### EXERCISE REQUIREMENTS
Using the records that follow, copy every line containing the word "screenshot".

### INPUT
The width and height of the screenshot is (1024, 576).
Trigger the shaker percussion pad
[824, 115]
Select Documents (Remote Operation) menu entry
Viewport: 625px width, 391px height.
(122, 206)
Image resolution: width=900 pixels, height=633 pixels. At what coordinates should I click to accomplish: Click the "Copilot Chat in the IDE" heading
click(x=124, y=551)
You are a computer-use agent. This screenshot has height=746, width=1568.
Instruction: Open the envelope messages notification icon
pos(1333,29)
--
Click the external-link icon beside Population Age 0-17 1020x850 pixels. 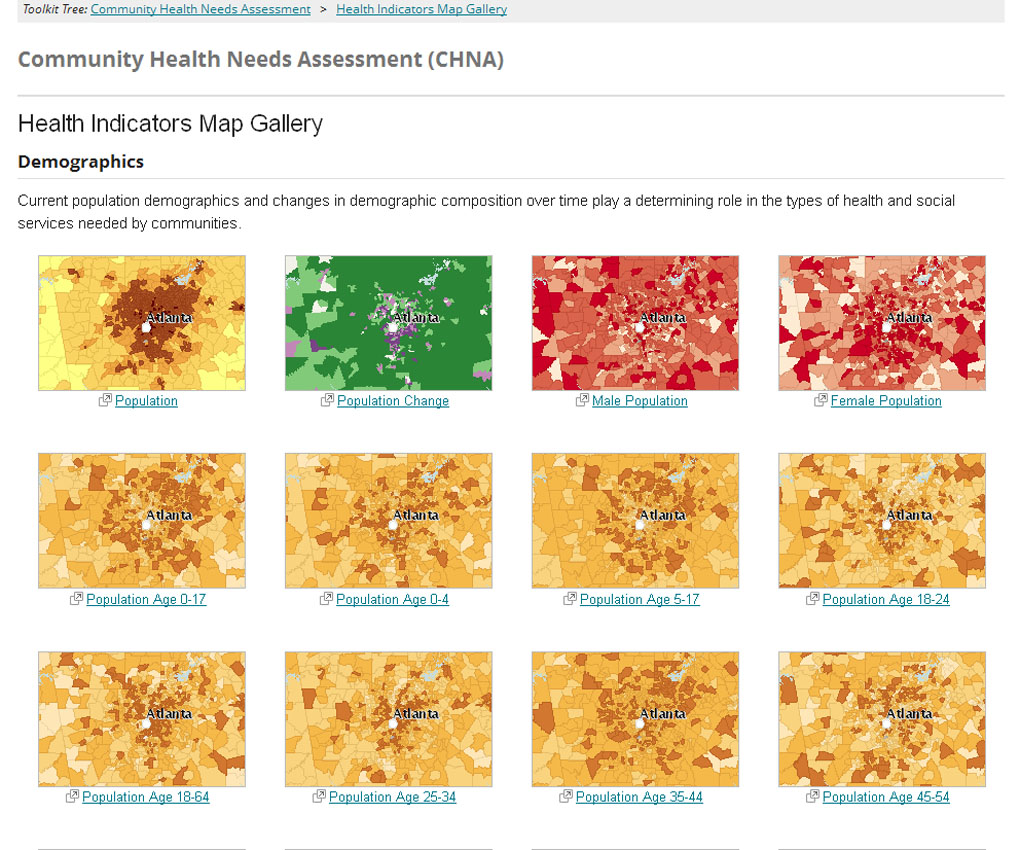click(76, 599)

### TASK ANSWER
The width and height of the screenshot is (1024, 576).
You are a computer-use agent. This screenshot has height=746, width=1568.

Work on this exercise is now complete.